This distributed system is composed of the four following subsystems:
A requisition system that presents the catalog of products from suppliers, and takes orders from buyers
An approval system for orders targeted to Asia Pacific labs
Another approval system for orders targeted to European labs
A fulfillment system that integrates with shipping partners
As shown in the following diagram, the company leverages AWS messaging services to integrate these distributed systems.
Firstly, an SNS topic named “Orders” was created to take all orders placed by buyers on the requisition system.
Secondly, two Amazon SQS queues, named “Lab-Orders-AP” and “Lab-Orders-EU” (for Asia Pacific and Europe respectively), were created to backlog orders that are up for review on the approval systems.
Lastly, an SQS queue named “Common-Orders” was created to backlog orders that aren’t related to lab supplies, which can already be picked up by shipping partners on the fulfillment system.
The company also uses AWS Lambda functions to automatically process lab supply orders that don’t require approval or which are invalid.
In this example, because different types of orders have been published to the SNS topic, the subscribing endpoints have had to set advanced filter policies on their SNS subscriptions, to have SNS automatically filter out orders they can’t deal with.
As depicted in the above diagram, the following five filter policies have been created:
The SNS subscription that points to the SQS queue “Lab-Orders-AP” sets a filter policy that matches lab supply orders, with a total value greater than $1,000, and that target Asia Pacific labs only. These more expensive transactions require an approver to review orders placed by buyers.
The SNS subscription that points to the SQS queue “Lab-Orders-EU” sets a filter policy that matches lab supply orders, also with a total value greater than $1,000, but that target European labs instead.
The SNS subscription that points to the Lambda function “Lab-Preapproved” sets a filter policy that only matches lab supply orders that aren’t as expensive, up to $1,000, regardless of their target lab location. These orders simply don’t require approval and can be automatically processed.
The SNS subscription that points to the Lambda function “Lab-Cancelled” sets a filter policy that only matches lab supply orders with total value of $0 (zero), regardless of their target lab location. These orders carry no actual items, obviously need neither approval nor fulfillment, and as such can be automatically canceled.
The SNS subscription that points to the SQS queue “Common-Orders” sets a filter policy that blacklists lab supply orders. Hence, this policy matches only office and tech supply orders, which have a more streamlined fulfillment process, and require no approval, regardless of price or target location.
After the company finished building this advanced pub/sub architecture, they were then able to launch their internal procurement system and allow buyers to begin placing orders. The diagram above shows six example orders published to the SNS topic. Each order contains message attributes that describe the order, and cause them to be filtered in a different manner, as follows:
Message #1 is a lab supply order, with a total value of $15,700 and targeting a research lab in Singapore. Because the value is greater than $1,000, and the location “Asia-Pacific-Southeast” matches the prefix “Asia-Pacific-“, this message matches the first SNS subscription and is delivered to SQS queue “Lab-Orders-AP”.
Message #2 is a lab supply order, with a total value of $1,833 and targeting a research lab in Ireland. Because the value is greater than $1,000, and the location “Europe-West” matches the prefix “Europe-“, this message matches the second SNS subscription and is delivered to SQS queue “Lab-Orders-EU”.

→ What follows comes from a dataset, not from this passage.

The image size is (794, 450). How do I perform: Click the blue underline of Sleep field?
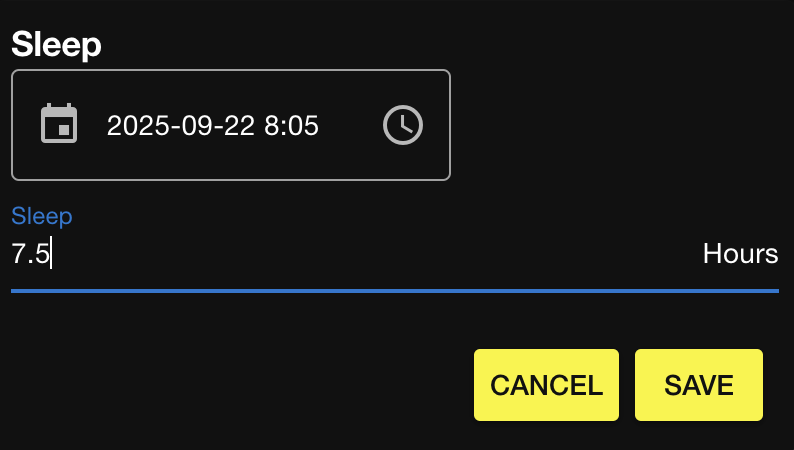395,290
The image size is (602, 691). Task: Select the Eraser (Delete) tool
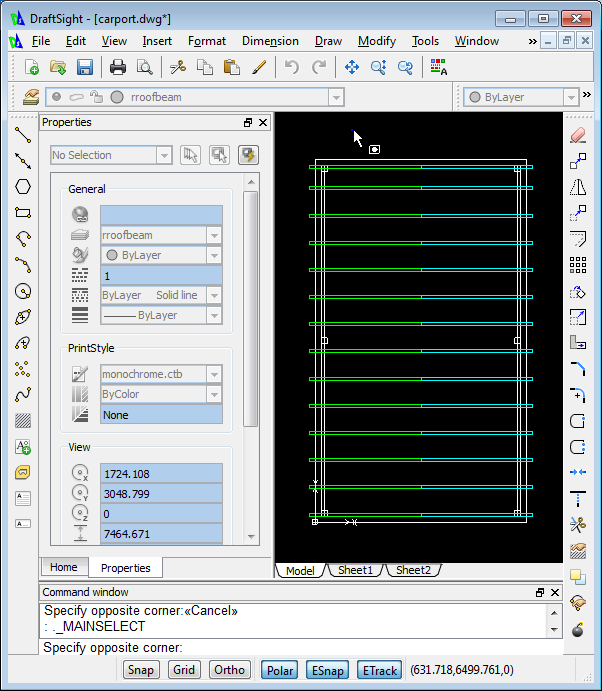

Message #3 is a lab supply order, with a total value of $415. Because the value is greater than $0 and less than $1,000, this message matches the third SNS subscription and is delivered to Lambda function “Lab-Preapproved”.
Message #4 is a lab supply order, but with a total value of $0. Therefore, it only matches the fourth SNS subscription, and is delivered to Lambda function “Lab-Cancelled”.
Messages #5 and #6 aren’t lab supply orders actually; one is an office supply order, and the other is a tech supply order. Therefore, they only match the fifth SNS subscription, and are both delivered to SQS queue “Common-Orders”.
Although each message only matched a single subscription, each was tested against the filter policy of every subscription in the topic. Hence, depending on which attributes are set on the incoming message, the message might actually match multiple subscriptions, and multiple deliveries will take place. Also, it is important to bear in mind that subscriptions with no filter policies catch every single message published to the topic, as a blank filter policy equates to a catch-all behavior.
Summary
Amazon SNS allows for both string and numeric filtering operators. As explained in this post, string operators allow for exact, prefix, and “anything-but” comparisons, while numeric operators allow for exact and range comparisons. These advanced filtering operators bring even more power and flexibility to your pub/sub messaging functionality and also allow you to simplify your architecture further by removing even more logic from your subscribers.
Message filtering can be implemented easily with existing AWS SDKs by applying message and subscription attributes across all SNS supported protocols (Amazon SQS, AWS Lambda, HTTP, SMS, email, and mobile push). SNS filtering operators for numeric matching, prefix matching, and blacklisting are available now in all AWS Regions, for no extra charge.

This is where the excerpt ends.